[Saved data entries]
=====

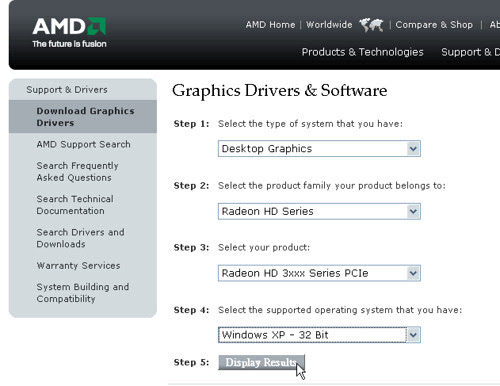Expand the Radeon HD Series dropdown arrow
500x386 pixels.
413,211
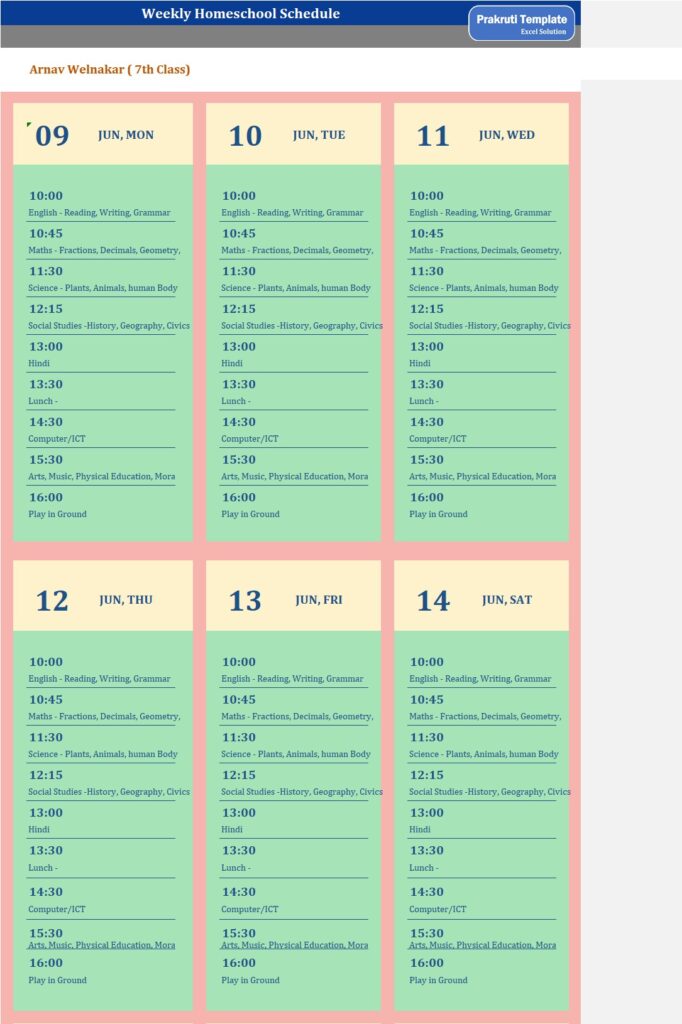This screenshot has height=1024, width=682.
Task: Click Tuesday's 15:30 Arts, Music entry
Action: pyautogui.click(x=294, y=477)
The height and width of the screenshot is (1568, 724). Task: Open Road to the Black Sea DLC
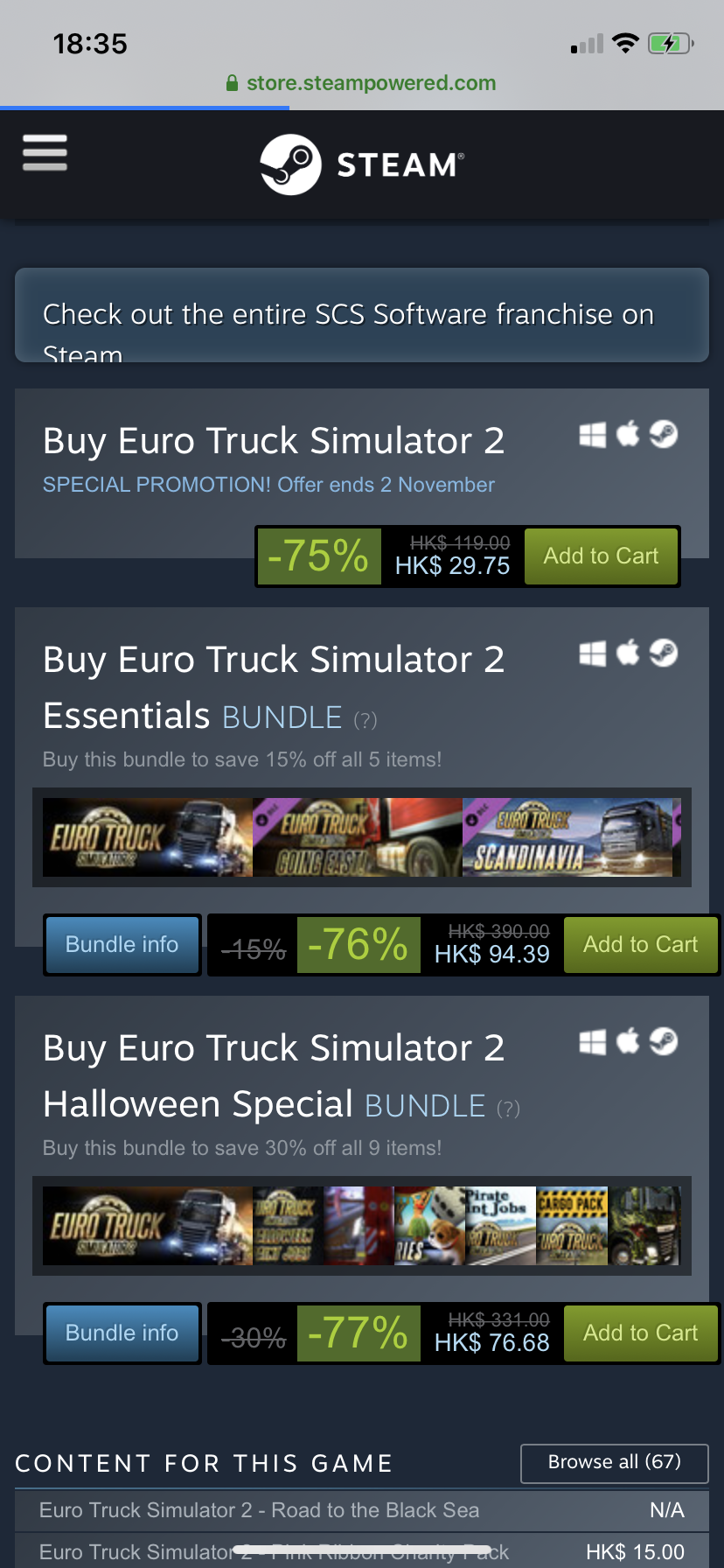point(362,1510)
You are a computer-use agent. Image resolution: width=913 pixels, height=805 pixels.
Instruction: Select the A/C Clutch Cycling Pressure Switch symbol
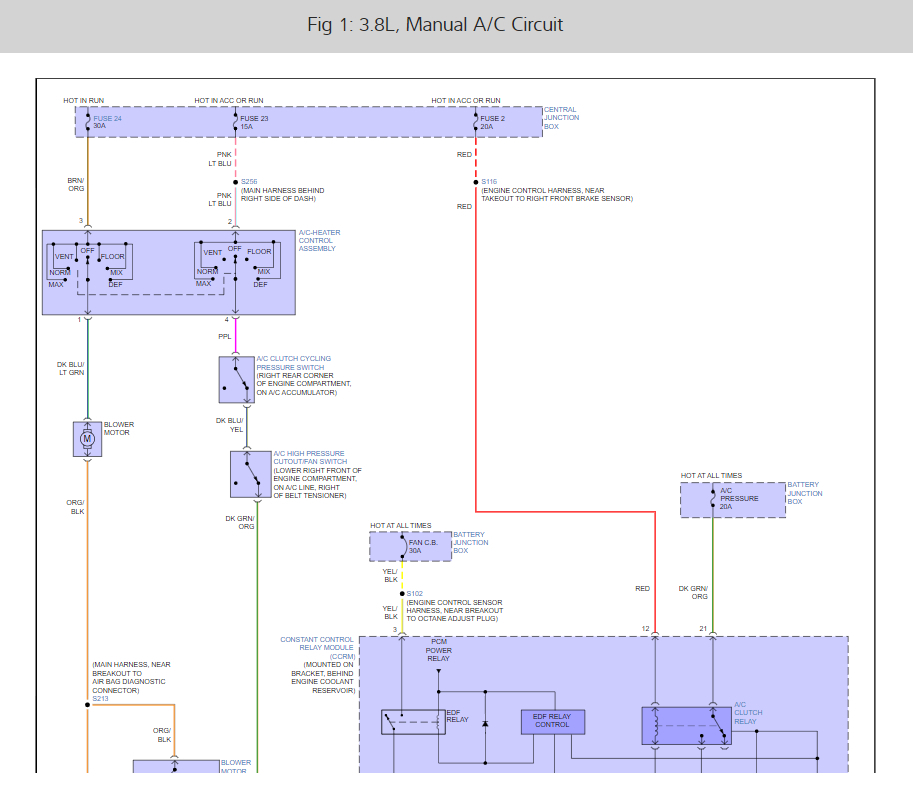coord(237,379)
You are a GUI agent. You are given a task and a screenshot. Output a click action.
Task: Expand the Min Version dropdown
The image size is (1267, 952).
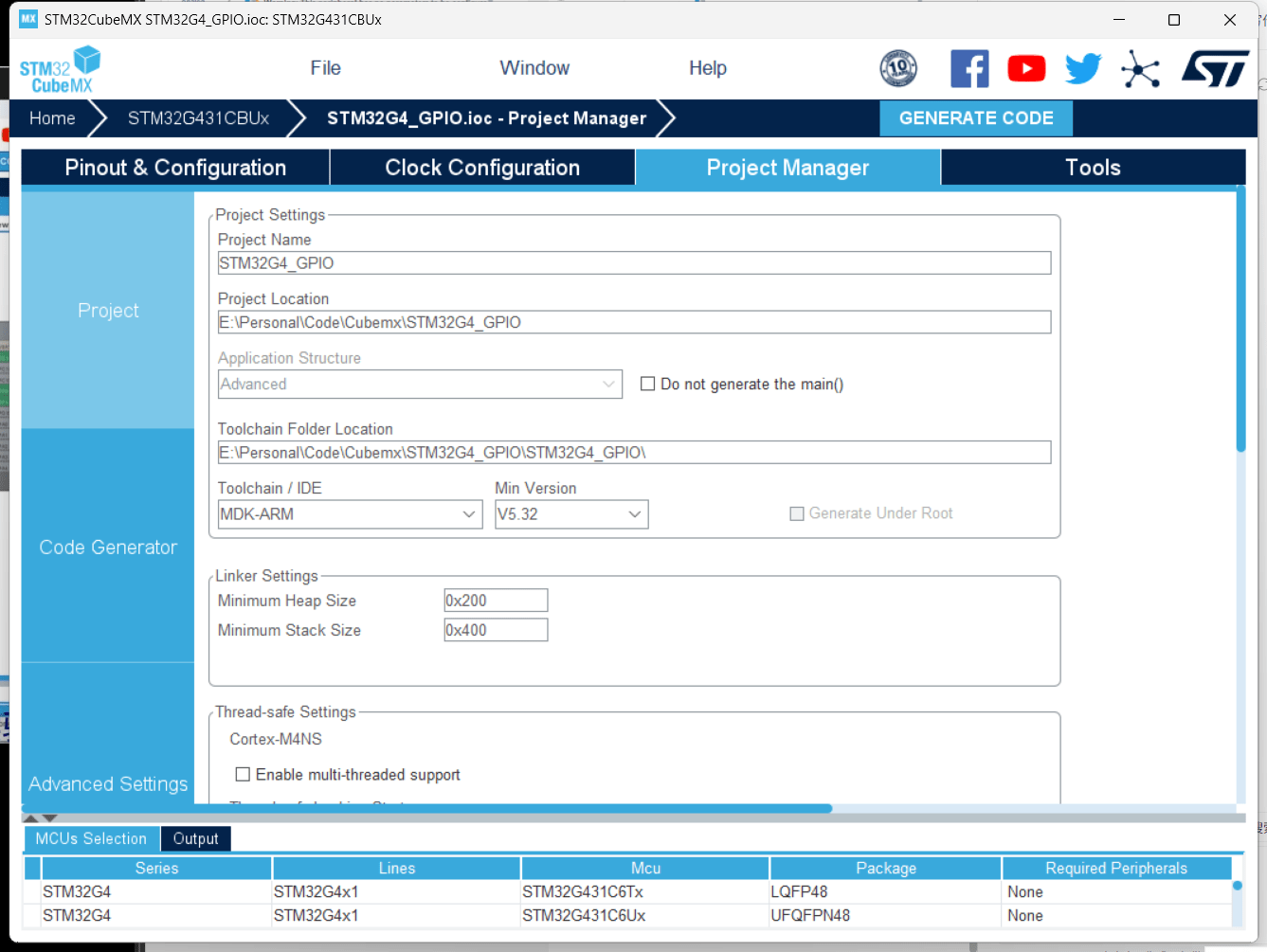(570, 514)
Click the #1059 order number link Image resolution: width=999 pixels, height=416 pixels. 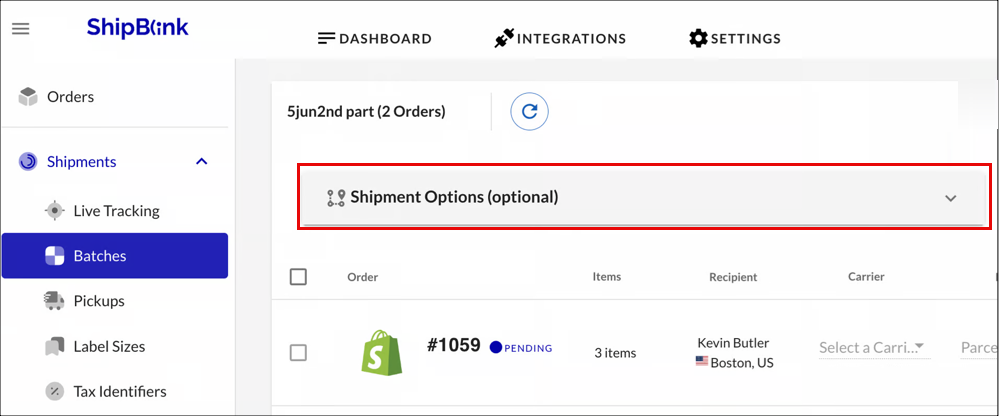coord(453,345)
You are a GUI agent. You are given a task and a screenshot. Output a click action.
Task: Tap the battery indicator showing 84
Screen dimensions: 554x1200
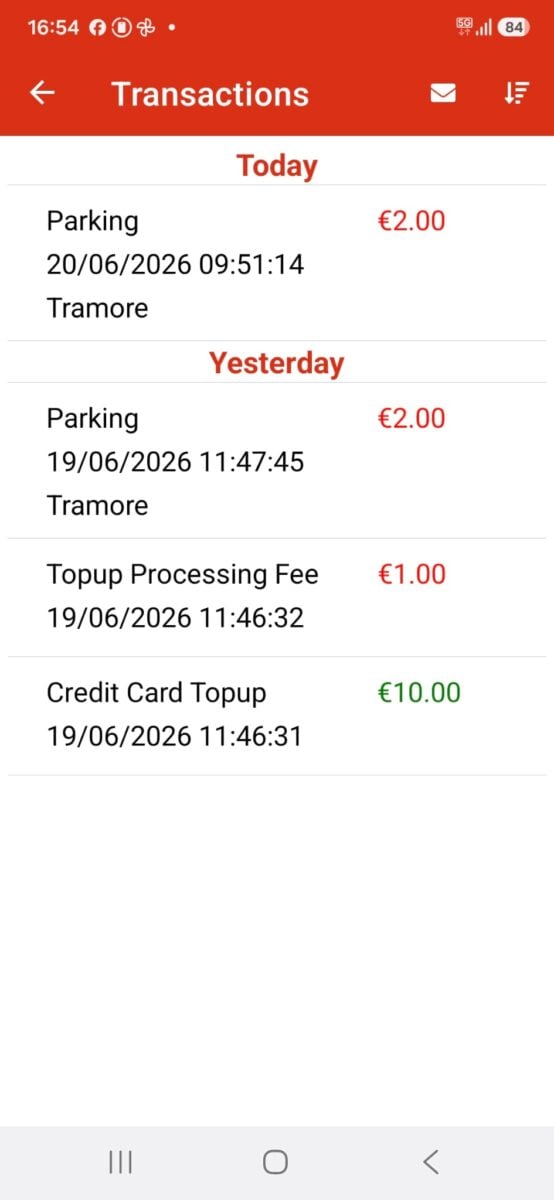point(514,28)
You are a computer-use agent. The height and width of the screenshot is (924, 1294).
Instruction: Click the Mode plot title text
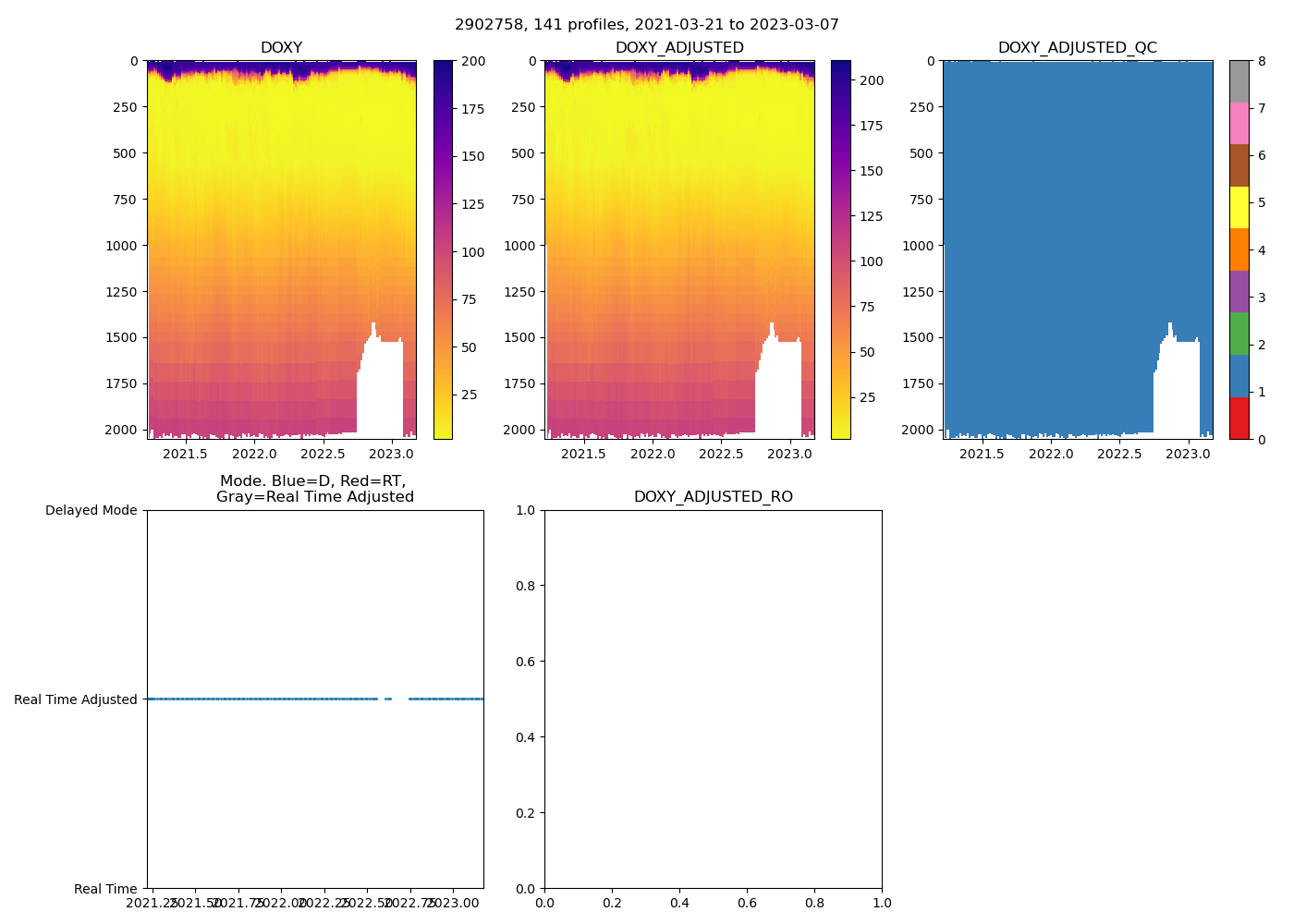[x=314, y=489]
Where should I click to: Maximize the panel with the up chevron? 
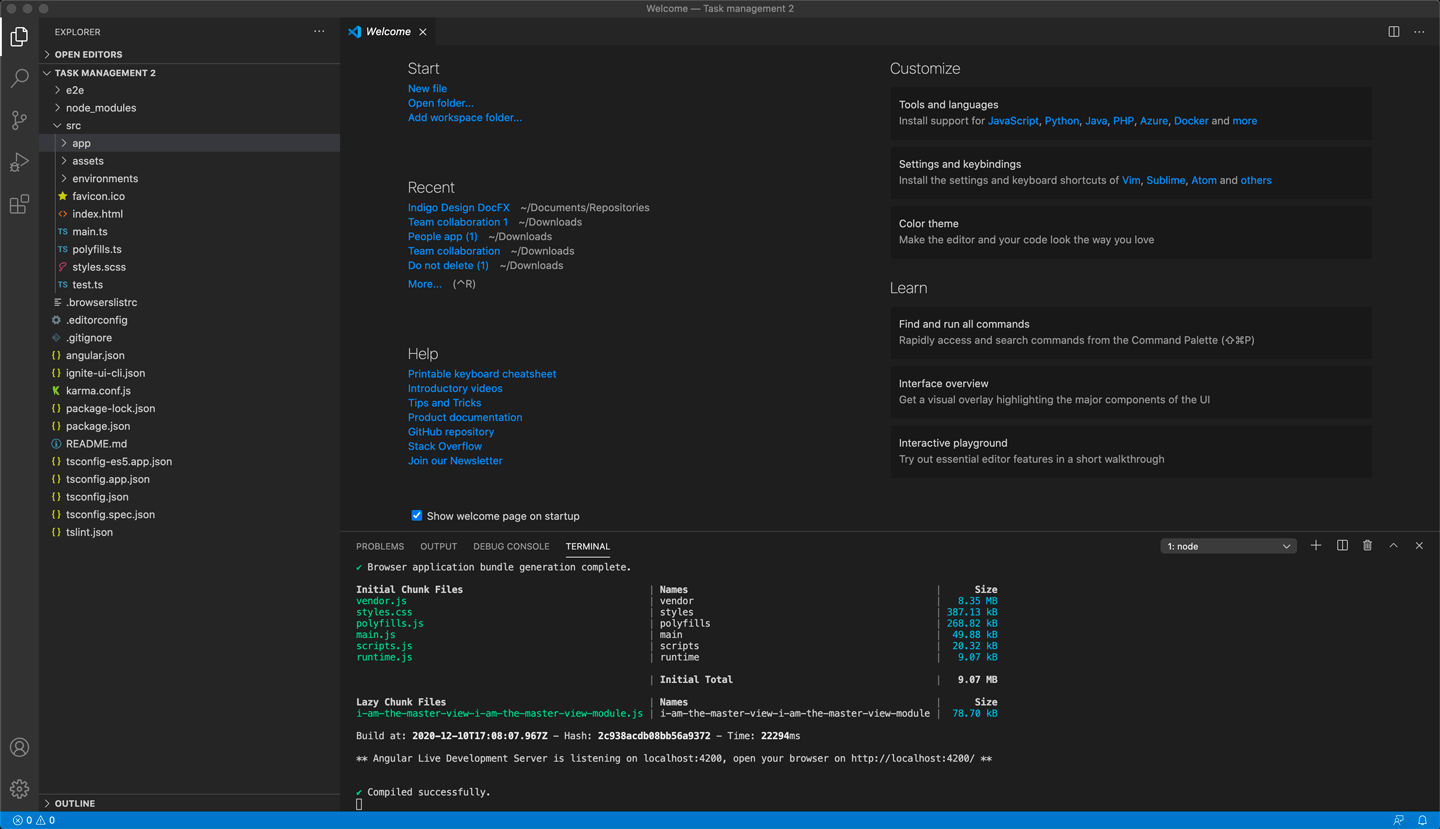(1393, 546)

=====

[Work item]: Reproduce the lines above beginning at the line that contains "The height and width of the screenshot is (1568, 724)." and ending at the line that contains "Task: Expand the Min Version dropdown". No pictures.

[Answer box]:
The height and width of the screenshot is (1568, 724). Task: Open Road to the Black Sea DLC
point(362,1510)
You are a computer-use agent. Image resolution: width=913 pixels, height=805 pixels.
Instruction: Select the A/C Clutch Cycling Pressure Switch symbol
coord(237,379)
You are a GUI agent. You are given a task and a screenshot. Output a click action.
Task: Expand the Min Version dropdown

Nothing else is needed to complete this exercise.